My only reservation about this work is that it accepts as normalized the Japanese viewpoint of many events that have much more complex and disputed contexts. A prime example involves the "Hull Note" in November 1941 by U.S. secretary of state Cordell Hull. Reduced to the essentials, this complicated episode unfolded as follows.

Japan had submitted two proposed settlement frameworks of conflicts between Japan and the United States. From the U.S. perspective, both of them were one-sided offers effectively demanding the United States abandon China to extricate Japan from its quagmire in that country. Hull kept working on a response until decrypted Japanese diplomatic cables on November 22 and 24 revealed the absolute Japanese deadline for a settlement on Japanese terms was November 27, U.S. time. Hull recognized there was no chance of a satisfactory agreement on those terms in that time frame. With the Munich abandonment of Czechoslovakia in mind, Hull prepared a message for the historical record laying out the principles for which his country stood. While the Japanese deemed this an ultimatum, in technical diplomatic legal framework, it was not.

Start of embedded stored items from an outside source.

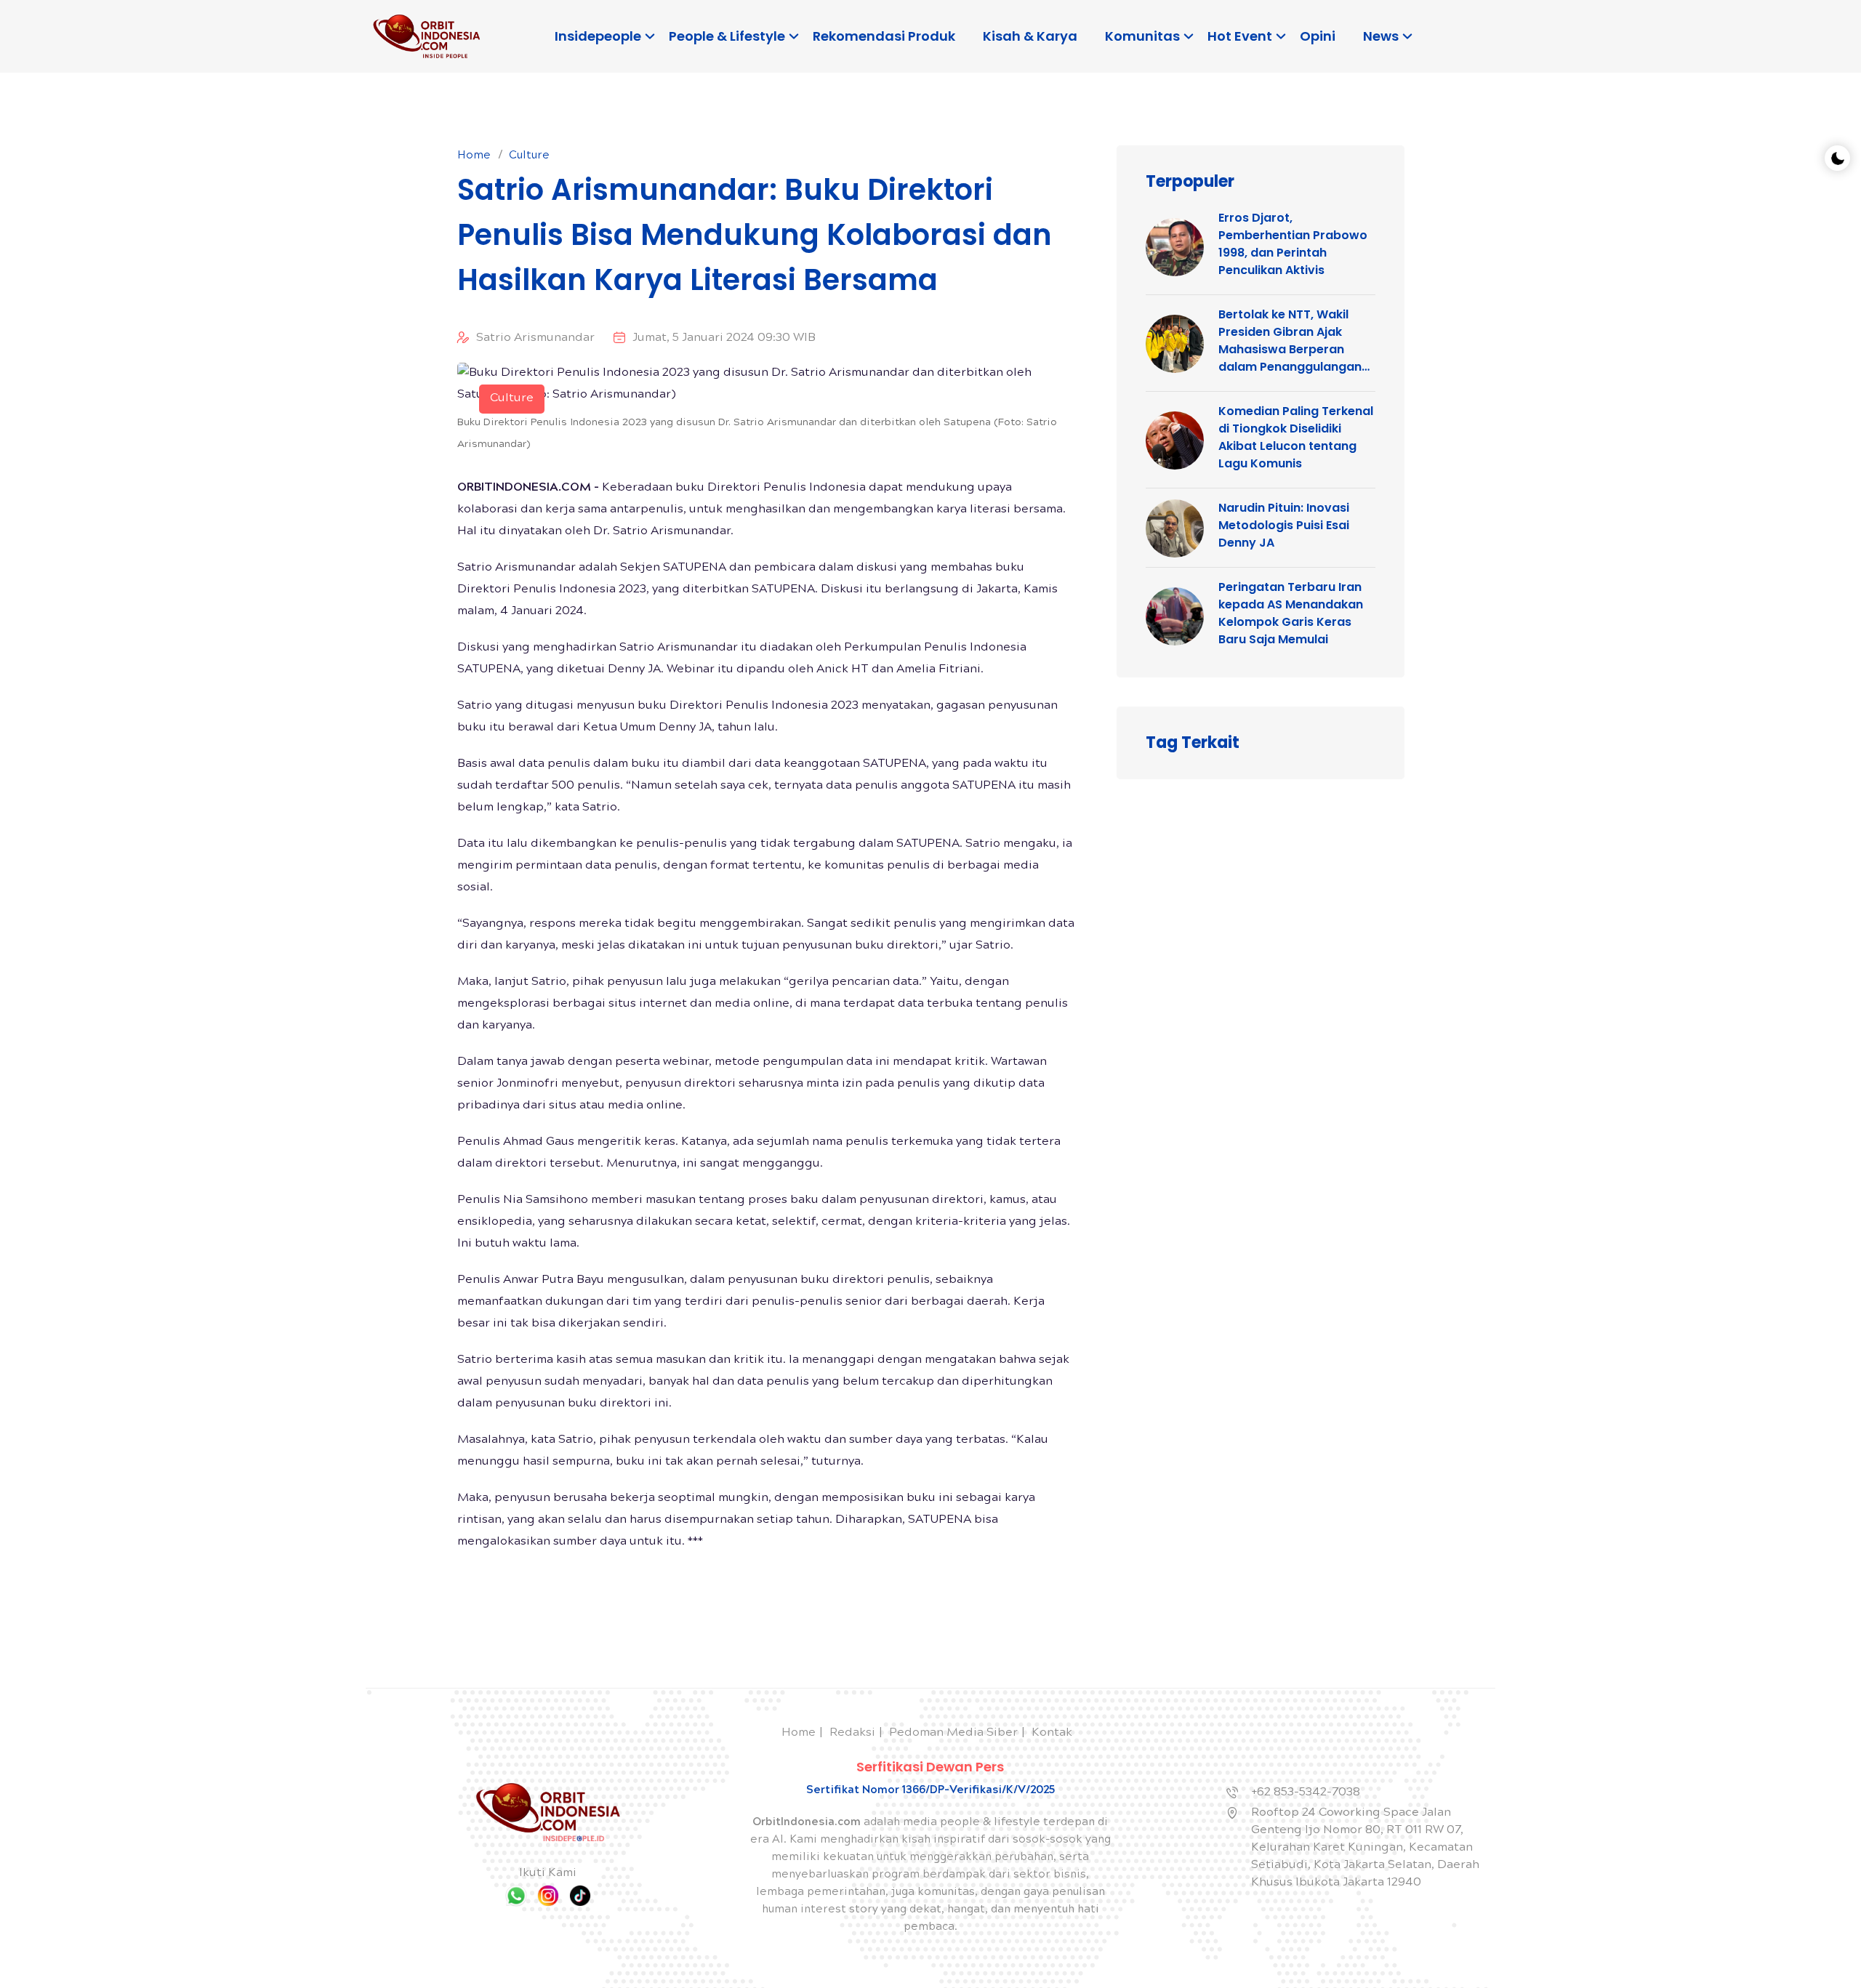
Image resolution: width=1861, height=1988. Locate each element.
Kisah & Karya (1030, 36)
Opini (1317, 36)
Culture (529, 156)
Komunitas (1142, 36)
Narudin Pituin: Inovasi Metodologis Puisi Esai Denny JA (1283, 525)
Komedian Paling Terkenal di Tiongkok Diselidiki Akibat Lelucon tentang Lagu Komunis (1295, 437)
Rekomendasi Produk (884, 36)
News (1381, 36)
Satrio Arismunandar (535, 338)
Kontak (1052, 1733)
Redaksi (852, 1733)
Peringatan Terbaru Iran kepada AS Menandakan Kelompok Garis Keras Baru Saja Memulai (1290, 613)
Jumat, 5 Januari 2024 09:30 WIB (724, 338)
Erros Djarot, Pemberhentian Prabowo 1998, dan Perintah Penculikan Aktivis (1292, 243)
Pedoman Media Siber (953, 1733)
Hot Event (1239, 36)
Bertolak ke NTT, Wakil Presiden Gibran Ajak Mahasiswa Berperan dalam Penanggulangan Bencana (1290, 341)
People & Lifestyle (727, 36)
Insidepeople (598, 36)
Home (474, 156)
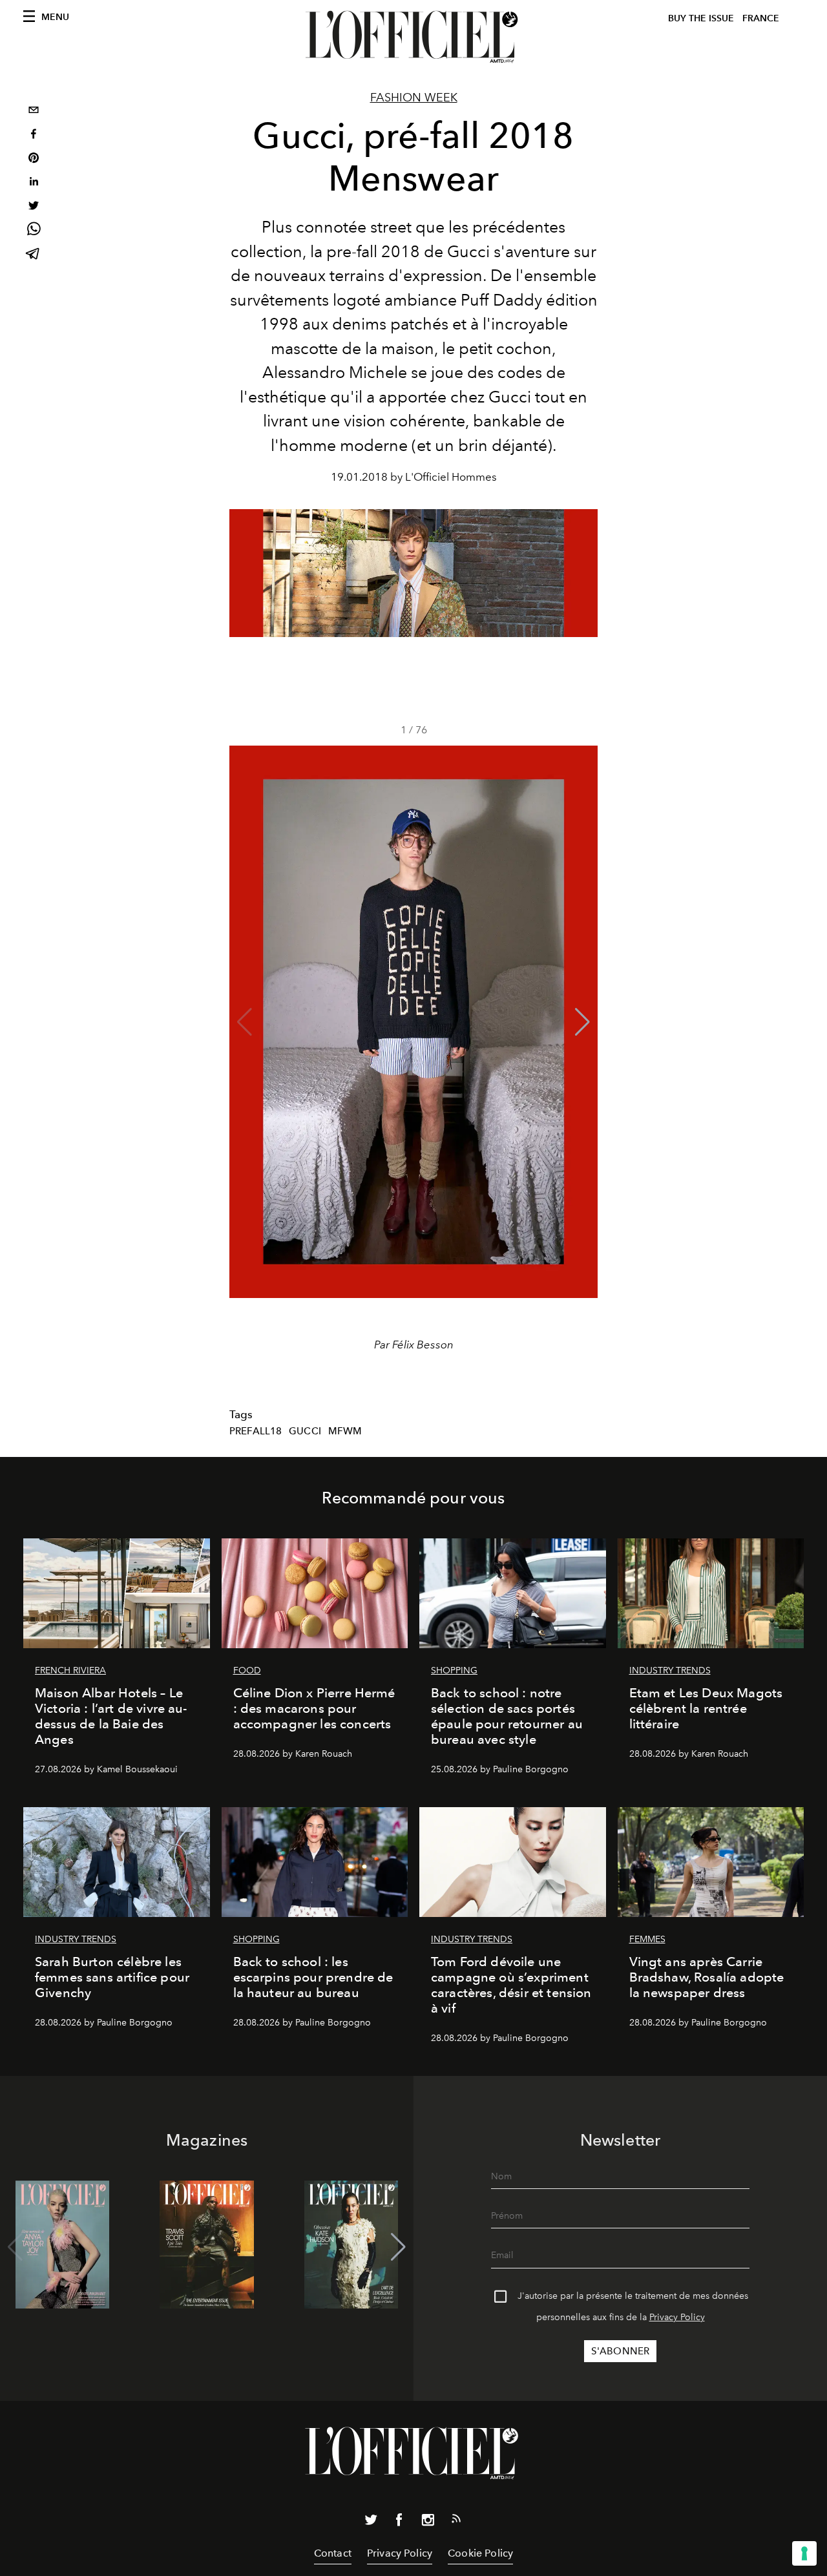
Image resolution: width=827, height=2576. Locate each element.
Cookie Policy (480, 2553)
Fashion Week (413, 97)
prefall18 (255, 1431)
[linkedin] (33, 183)
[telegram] (33, 255)
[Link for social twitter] (370, 2522)
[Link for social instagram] (427, 2522)
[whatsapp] (33, 231)
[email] (33, 111)
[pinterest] (33, 159)
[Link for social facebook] (399, 2522)
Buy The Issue (701, 18)
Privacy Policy (677, 2317)
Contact (332, 2553)
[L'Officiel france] (413, 37)
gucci (305, 1431)
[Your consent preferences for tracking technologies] (804, 2553)
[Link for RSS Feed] (456, 2521)
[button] (582, 1022)
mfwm (345, 1431)
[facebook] (33, 135)
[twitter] (33, 207)
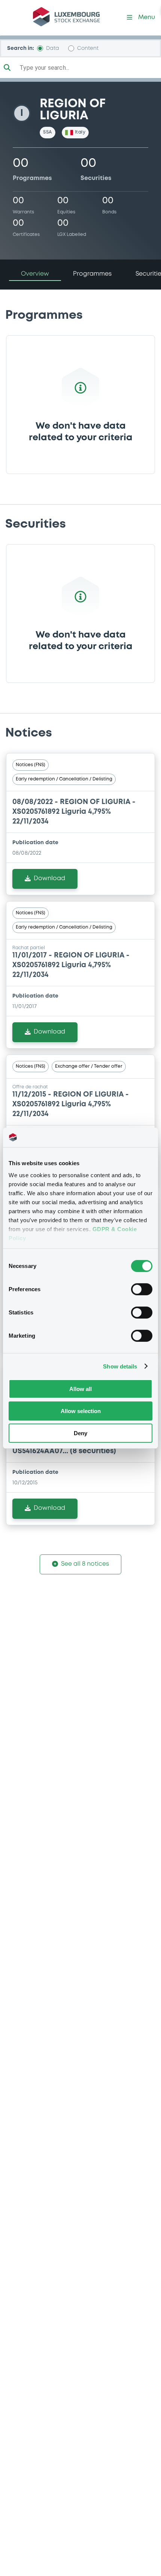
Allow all (80, 1389)
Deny (80, 1433)
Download (49, 878)
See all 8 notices (85, 1564)
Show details (120, 1366)
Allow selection (81, 1411)
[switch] (141, 1289)
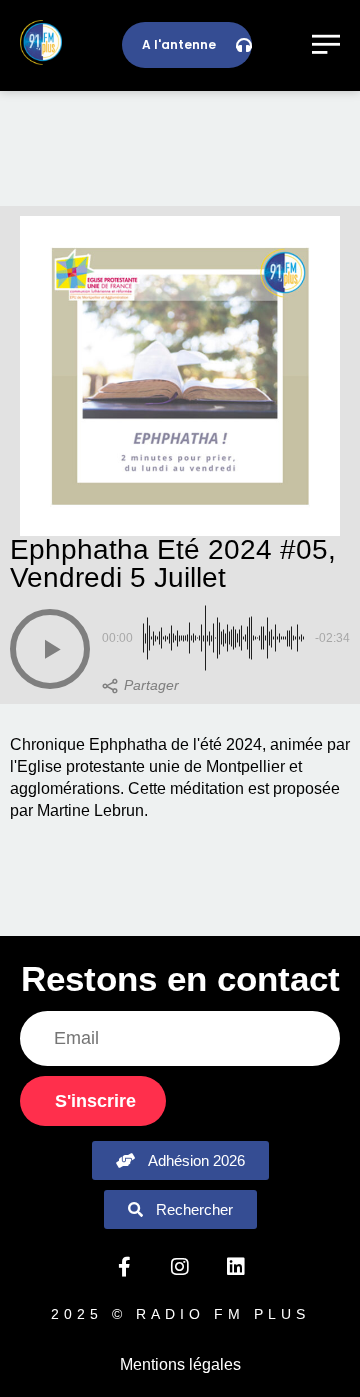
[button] (50, 649)
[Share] (140, 686)
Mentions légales (180, 1364)
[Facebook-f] (124, 1267)
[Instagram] (180, 1267)
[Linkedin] (236, 1267)
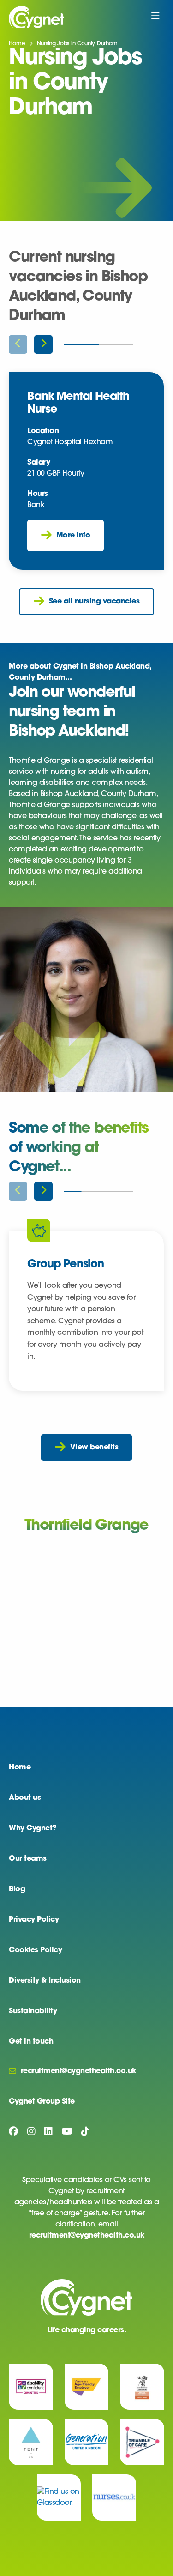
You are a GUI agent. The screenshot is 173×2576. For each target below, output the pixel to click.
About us (25, 1798)
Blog (17, 1889)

The Japanese Pearl Harbor carrier striking force had sailed on November 26 Japanese time, hours before the Hull Note was delivered. Its orders provided for recall only if the United States buckled to Japanese terms.

Tojo: The Rise and Fall of Japan’s Most Controversial World War II General
by Peter Mauch
Belknap, 492 pp., $32.95

Richard B. Frank is a military historian and the author, most recently, of Tower of Skulls: A History of the Asia-Pacific War: July 1937-May 1942 (W.W. Norton).